La leucémie aiguë, cancer pédiatrique le plus fréquent au Maroc

La leucémie aiguë, qui se forme dans les cellules souches du sang, est le cancer pédiatrique le plus fréquent au Maroc. Elle est suivie des lymphomes (tumeurs malignes des organes lymphatiques comme les ganglions et les amygdales), du cancer du rein, des cancers osseux, des cancers cérébraux et du cancer de la rétine.

Contrairement aux cancers d’adulte, les cancers pédiatriques sont difficiles à prédire en l’absence de facteurs de risque, tels le tabagisme ou l’alcoolisme, les causes étant principalement d’ordre génétique.

Les cancers de l’enfant affichent néanmoins un taux de guérison plus élevé par rapport aux cancers observés chez les adultes. "Au Maroc, 60% à 70% des enfants cancéreux pris en charge guérissent", indique le Dr Saïd Benchekroun, rappelant que le diagnostic précoce permet d’accroître les chances de guérison.

Quels symptômes doivent alerter ? 

Tout symptôme qui persiste doit amener les parents à consulter, à titre préventif, un pédiatre. Les symptômes alarmants varient en fonction du type de cancer. "Concernant le cancer du sang, la pâleur et l’hémorragie sont des signes à ne pas négliger. Une inflammation indolore des ganglions lymphatiques, quant à elle, peut être le signe d’un lymphome."

Une fois diagnostiqués, les cancers pédiatriques doivent impérativement être pris en charge par des spécialistes, en l’occurrence des oncologues pédiatres. Les traitements dépendent du type de cancer et des protocoles sanitaires internationaux.

"Dans le cas d’une leucémie, nous procédons à une chimiothérapie qui dure de deux à trois ans. S’il s’agit d’un lymphome, une chimiothérapie de quatre mois est nécessaire. En cas de tumeurs osseuses, des médicaments à fortes doses doivent être administrés", explique le Dr Saïd Benchekroun.
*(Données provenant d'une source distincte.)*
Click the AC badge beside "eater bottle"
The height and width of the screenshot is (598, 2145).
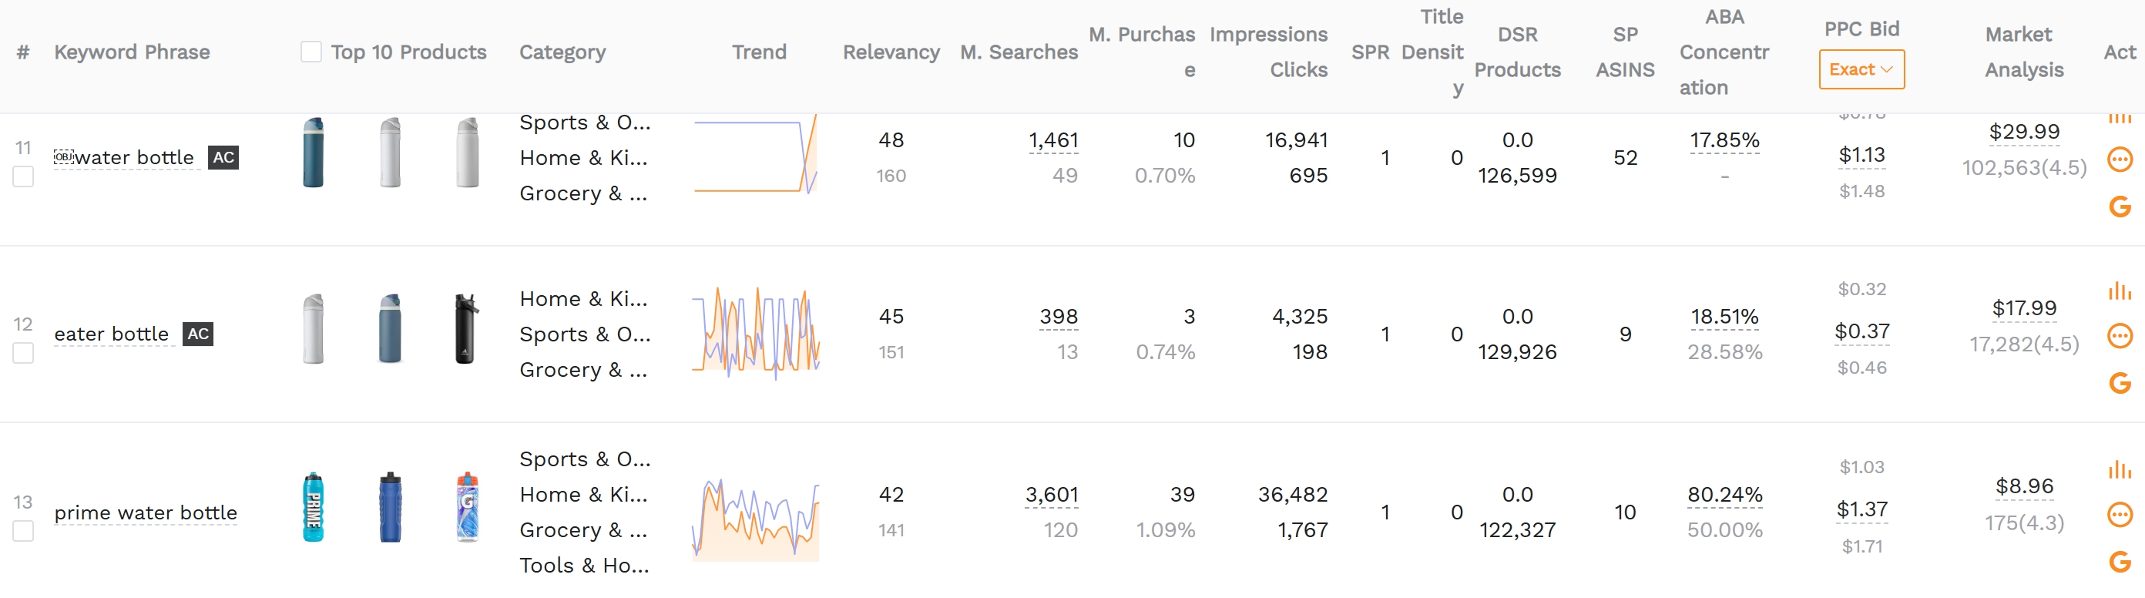point(197,334)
Des progrès, mais des améliorations encore nécessaires

La prise en charge des cancers pédiatriques a beaucoup évolué au Maroc. "Les infrastructures sanitaires actuelles en matière d’oncologie pédiatrique sont à l’image de celles des pays occidentaux. Les chimiothérapies sont disponibles, et les hôpitaux disposent des médicaments anti-cancéreux nécessaires", assure le Dr Saïd Benchekroun.

"Grâce à la Fondation Lalla Salma de lutte contre le cancer et aux associations comme la nôtre, nous avons pu mettre en place des structures de greffe de moelle osseuse, construire des maisons de vie dédiées au logement des parents et aux tutelles des enfants cancéreux, et mettre la main sur des médicaments non disponibles."

En dépit de ces progrès, l’accès aux médicaments anti-cancéreux doit encore être amélioré. "Des ruptures de stock sont observées de temps à autre. A cela s’ajoutent l’absence de commercialisation de certains médicaments au Maroc et l'indisponibilité de quelques traitements onéreux. Il y a encore des efforts à fournir dans ce sens", conclut le président d’AGIR.